[[ Supplied information open ]]

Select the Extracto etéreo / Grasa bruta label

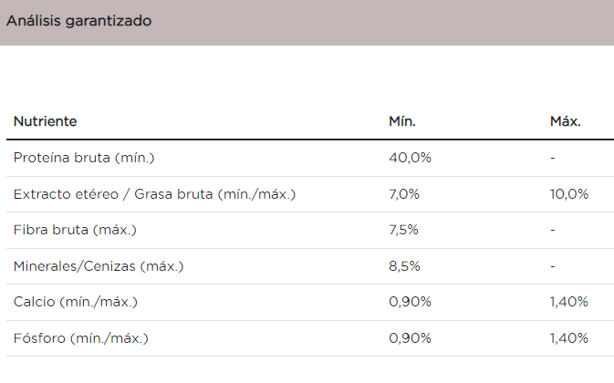point(154,194)
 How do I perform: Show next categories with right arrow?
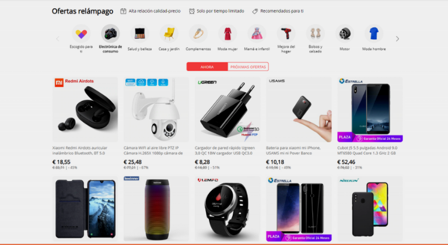[397, 39]

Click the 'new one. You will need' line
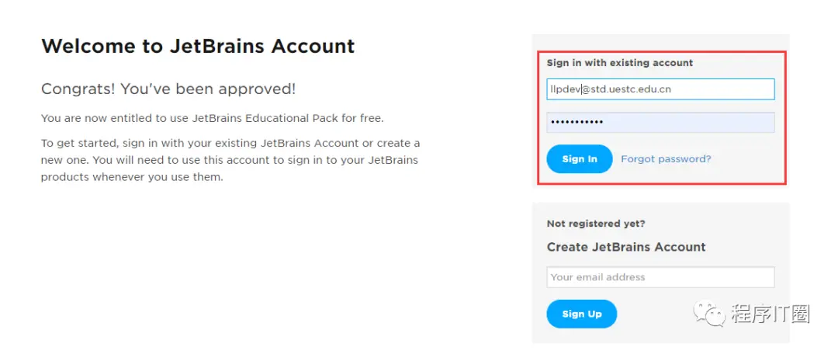click(229, 160)
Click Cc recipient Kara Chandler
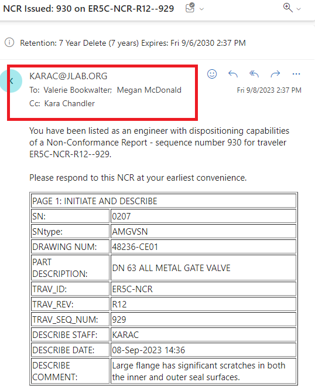Screen dimensions: 315x389 (x=69, y=103)
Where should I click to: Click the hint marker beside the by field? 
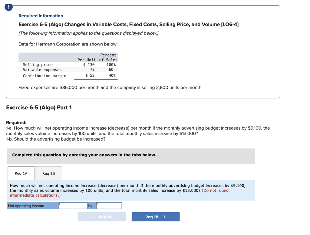(97, 203)
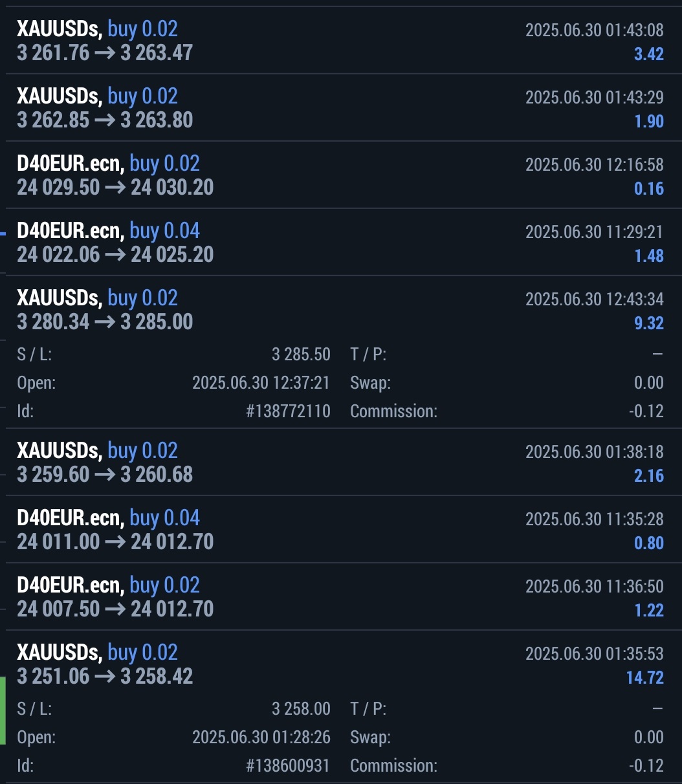This screenshot has width=682, height=784.
Task: Tap the 1.90 profit value
Action: (649, 122)
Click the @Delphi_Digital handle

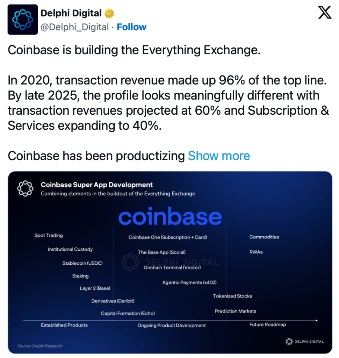pyautogui.click(x=75, y=27)
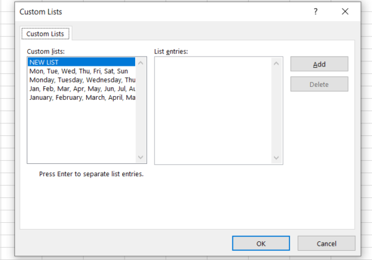Select NEW LIST in Custom lists
This screenshot has width=372, height=260.
81,62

[[ Supplied information closed ]]

What is required
Every line of the data above should be returned exactly, with the pictures removed.

Answer to this problem
Select the Extracto etéreo / Grasa bruta label

point(154,194)
 How do I perform: Show next categories with right arrow?
[397, 39]

Click the 'new one. You will need' line
click(229, 160)
Click Cc recipient Kara Chandler
Screen dimensions: 315x389 (x=69, y=103)
Where should I click to: Click the hint marker beside the by field? 
(97, 203)
This screenshot has width=682, height=784.
Task: Tap the 1.90 profit value
Action: (649, 122)
Click the @Delphi_Digital handle

pyautogui.click(x=75, y=27)
Select NEW LIST in Custom lists
This screenshot has width=372, height=260.
81,62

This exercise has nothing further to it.